Они выбежали за ворота и кинулись в овраг. Всё вокруг было против них. Земля скользила. Ставшая жёсткой трава цеплялась за ботинки. Лес пришёл в движение. Деревья махали ветками, будто жалея, что не в силах вырвать корни и шагнуть на тропу. Из чащи разносились чавкающие звуки, в которых сквозило ожидание и ненависть. Внизу серебрилось озеро, и от него исходила самая большая угроза. Над ним метались светлые, страшные силуэты и плыл тонкий зов - он тянул к себе песнями сирен.
Дыхание сбивалось. Сердце готово было вырваться из груди. Наконец, не в силах больше бежать, Лаврушин остановился и упал на колени.
- Не могу, - простонал он.
- Поднимайся. Погоню могут выслать.
- Вряд ли. Нечисть напугана больше нас.
- Куда нам дальше?
- Вперёд по дороге. В лесу нам не выжить.
Лаврушин сам себя пытался убедить в том, что за ними не будет погони. Но был уверен в обратном. Единственно, надеялся, что неразберихи, посеянной в таверне, хватит на некоторое время.
Дорога раздваивалась, петляла, растраивалась. Неожиданно лес кончился. Оборвался, как обрезанный. В свете полной луны открылись посеребрённые поля. Горизонт вздымался вверх чёрными неприютными горами. Космически звёздное небо рассекал готическими стройными линиями сказочный замок с высокими башнями и шпилями.
- Не хочешь попросить приюта? - спросил Лаврушин.
- Что-то неохота.
Друзья остановились, пытаясь прикинуть дальнейшее действия.
И тут ночная тишина наполнилась топотом лошадей, звоном стали, гиканьями. Отовсюду - из-за невидимых глазу укрытий, из-за холмов как по волшебству появлялись всадники, которые казались в лунном неверном свете призраками былых сражений и походов. Зазвенела сталь. Захрипели лошади. Послышались отрывистые команды.
И бежать было некуда. И сил уже не осталось. И выхода не было никакого.
Друзей окружили. Вспыхнули жёлто-красные факелы. Одни всадники держали наготове пики, другие целились в друзей из арбалетов. На грациозном гнедом коне гарцевал их старший - высокий, с прямой выправкой, худой рыцарь в тёмных доспехах. Его пышные светлые напоминали меховую шапку.
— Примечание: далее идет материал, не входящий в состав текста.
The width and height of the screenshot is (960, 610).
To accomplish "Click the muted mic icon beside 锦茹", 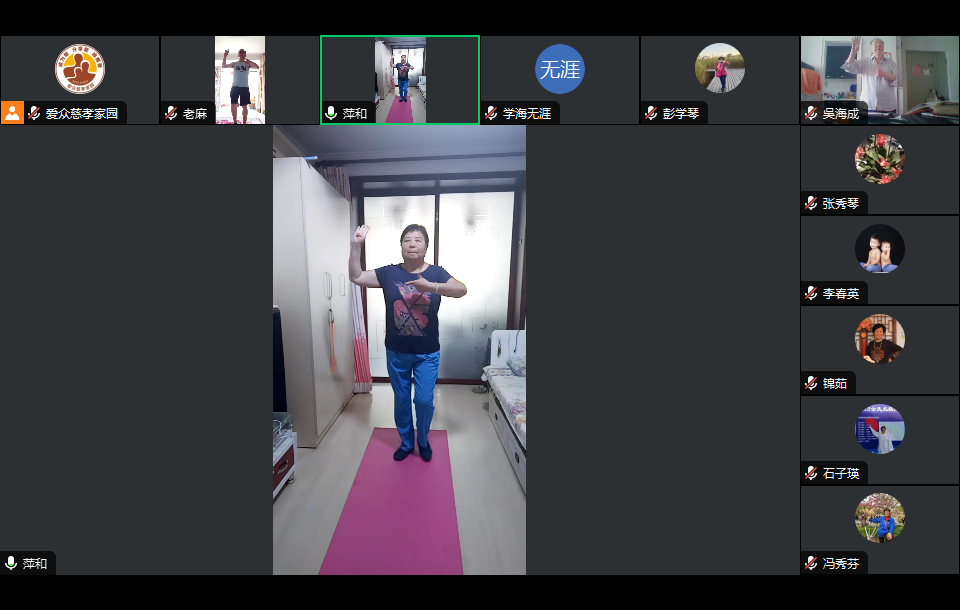I will (x=811, y=384).
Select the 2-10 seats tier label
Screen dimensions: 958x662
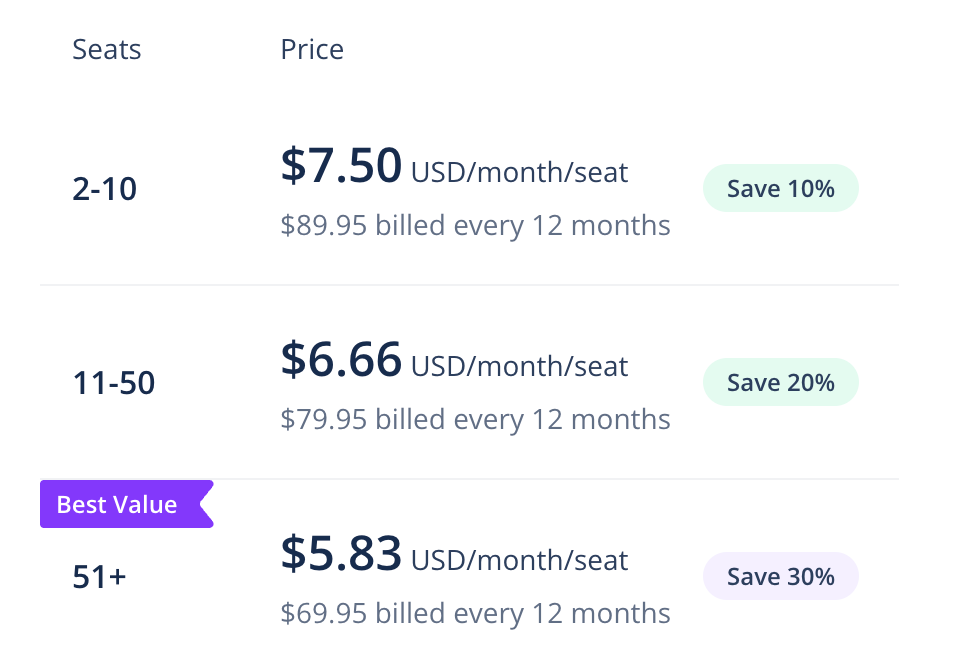[x=105, y=189]
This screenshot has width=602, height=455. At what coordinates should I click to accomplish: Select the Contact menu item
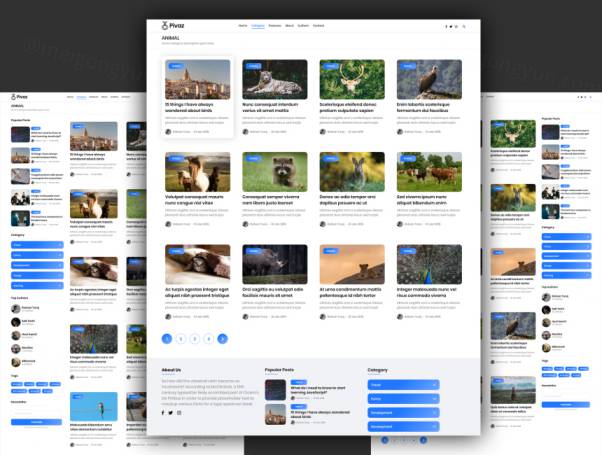[318, 25]
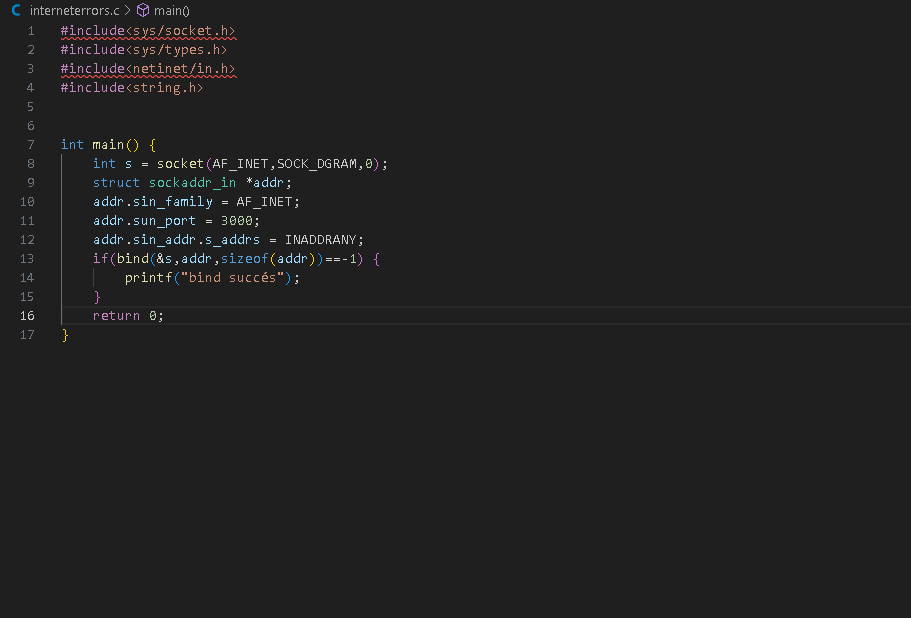Screen dimensions: 911x618
Task: Click line number 16 in the gutter
Action: [x=27, y=315]
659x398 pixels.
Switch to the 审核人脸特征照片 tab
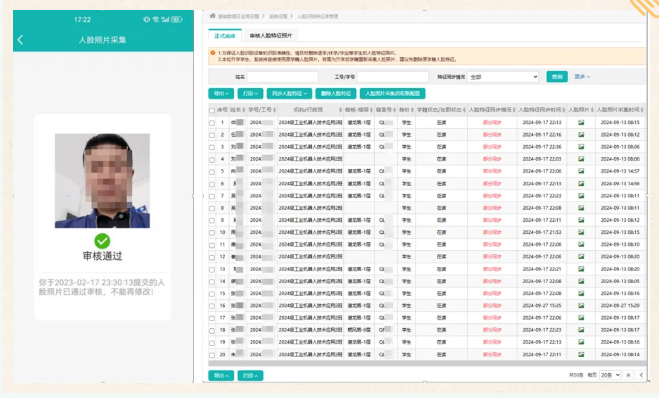[x=271, y=36]
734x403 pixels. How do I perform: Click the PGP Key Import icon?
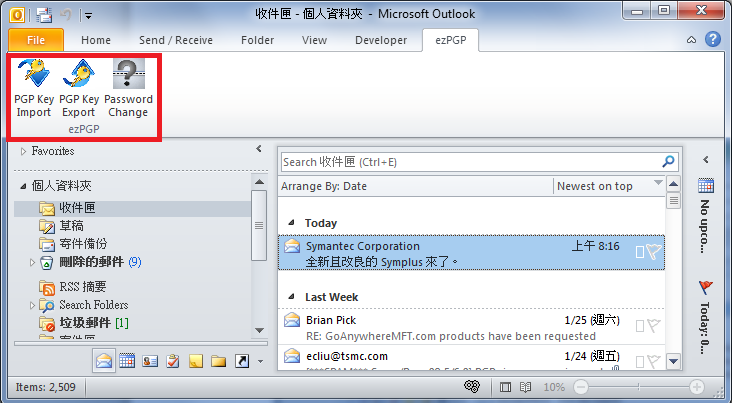point(33,76)
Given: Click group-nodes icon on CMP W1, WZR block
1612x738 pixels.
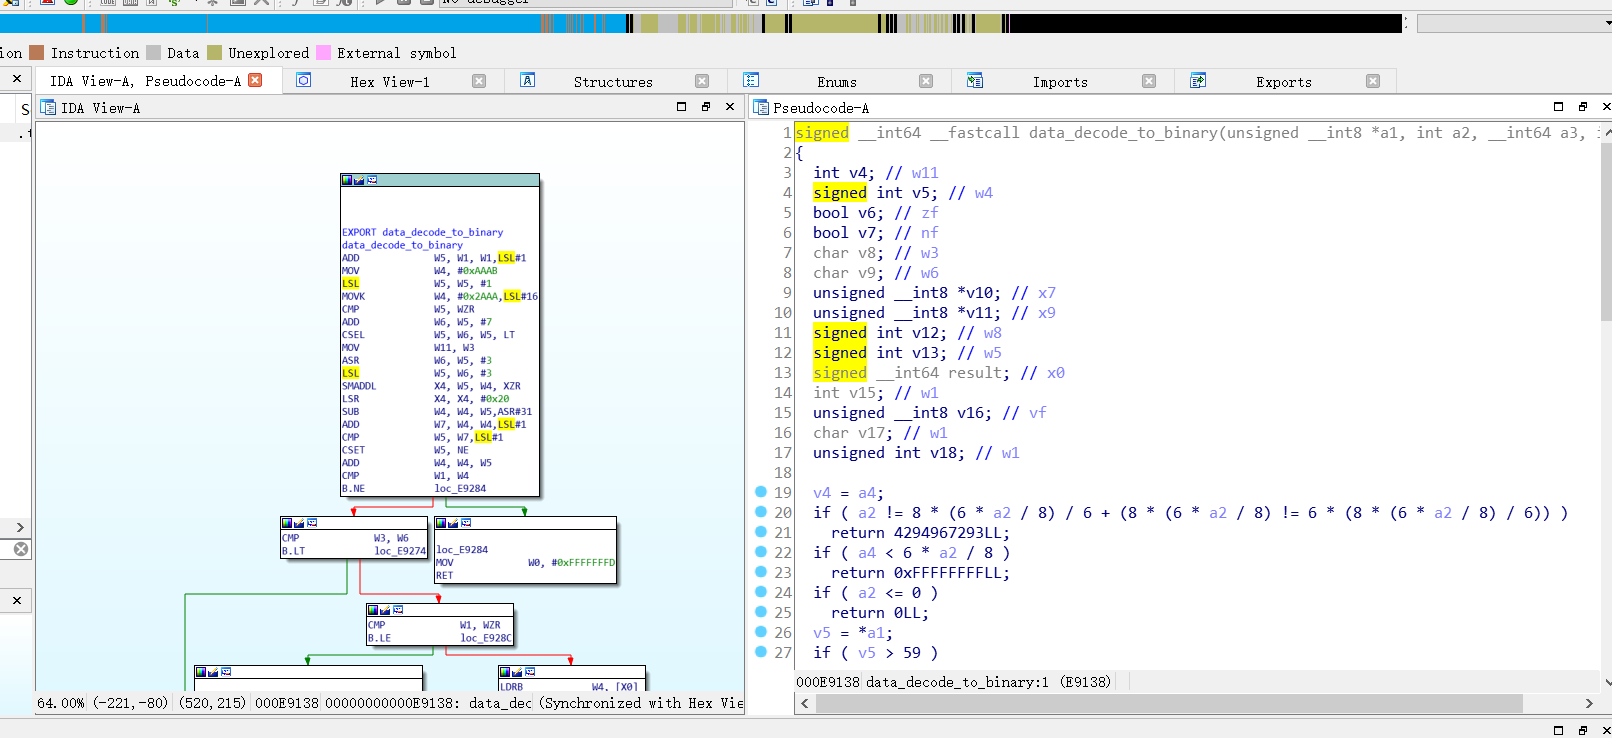Looking at the screenshot, I should click(398, 610).
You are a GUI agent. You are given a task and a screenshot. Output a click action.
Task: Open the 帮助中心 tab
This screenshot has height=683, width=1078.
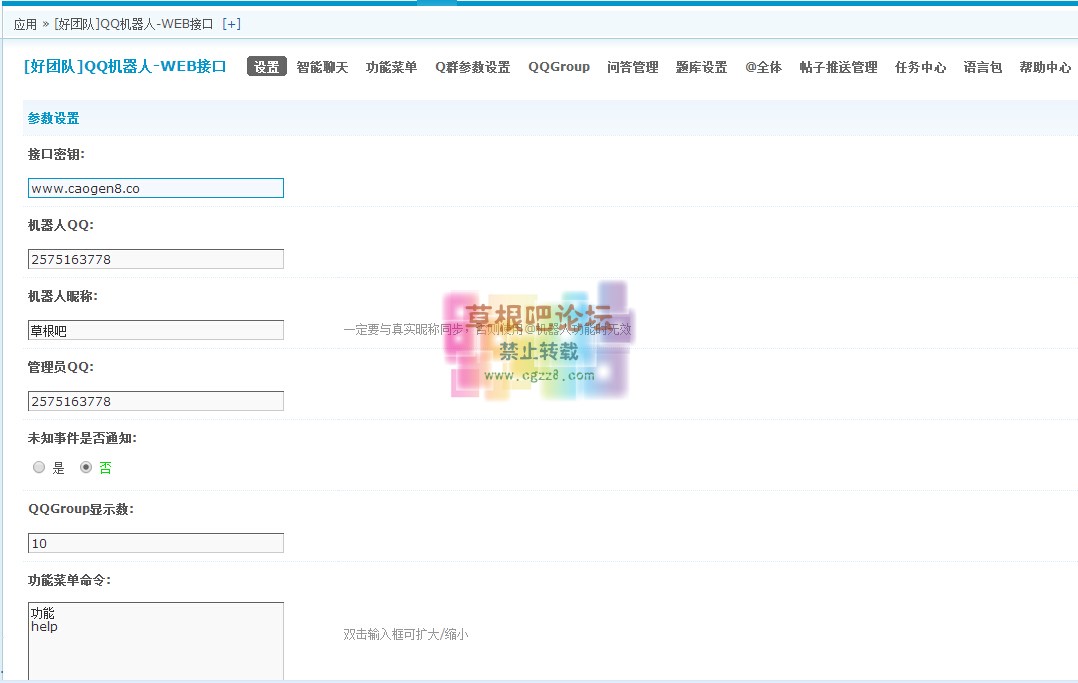tap(1045, 68)
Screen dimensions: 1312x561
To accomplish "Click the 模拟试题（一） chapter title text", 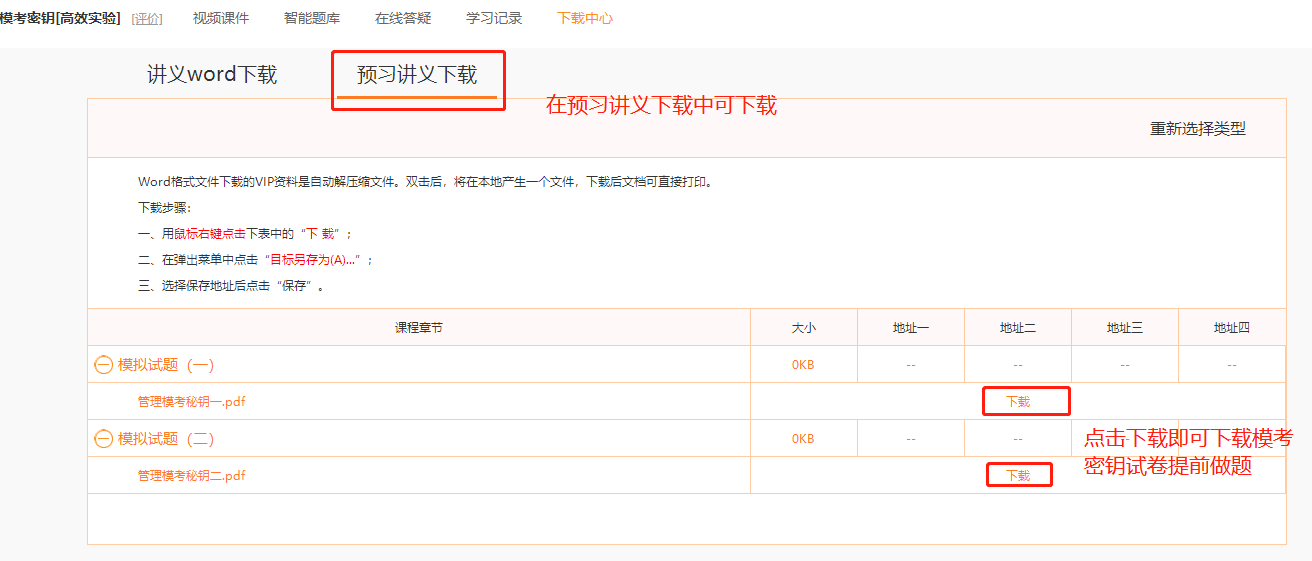I will [x=166, y=365].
- Добро пожаловать, - его голос был звонок. - Мы любим гостей, - он захохотал.
Лаврушин потянулся к "пианино", торчавшему из его кармана.
- Как дотронется, стреляйте без промедления, - велел рыцарь, и арбалетчики напряглись. Зазор между их решимостью стрелять и поводом для этого действия был очень невелик.
Лаврушин нехотя оторвался от "пианино". И поднял руки, демонстрируя, что не наделает глупостей.
- Не бойтесь, - сказал рыцарь. - Я приглашаю вас в мой замок. Будьте моими гостями.
- Вы всегда так приглашаете зазывать гостей? - начал заводиться Степан, впадавший в своё знаменитое состояние души, которое именуется: "А по фигу мороз! Стреляйте, гады!"
- Зато действенный, - небезосновательно заверил рыцарь. - Хорошие гости ныне редки. Приходится потрудиться.
- С кем имеем честь? - спросил Лаврушин, всё ещё не опускавший руки, поскольку пальцы арбалетчиков лежали на спусковых скобах.
- Граф Дракула.
- О-е-ей, - покачал головой Лаврушин.
- Вас смущает это имя?
- Ещё как.
- Понимаю. Дурная репутация… И всё-таки вы мои гости…
* * *
Замок был огромен и прекрасен. Его тонкое изящество сочеталось с военной надёжностью и мощью. Острые ажурные башни подпирали небо. Толстые зубчатые стены наверняка выдержали не одно нашествие неприятельских орд. Камни были обветрены ветрами, обклёваны ядрами и таранами, исчернены горящей смолой. Это было древнее сооружение. Здесь не просто жили многие поколения. Здесь они бились не на жизнь, а на смерть, защищая свои земли.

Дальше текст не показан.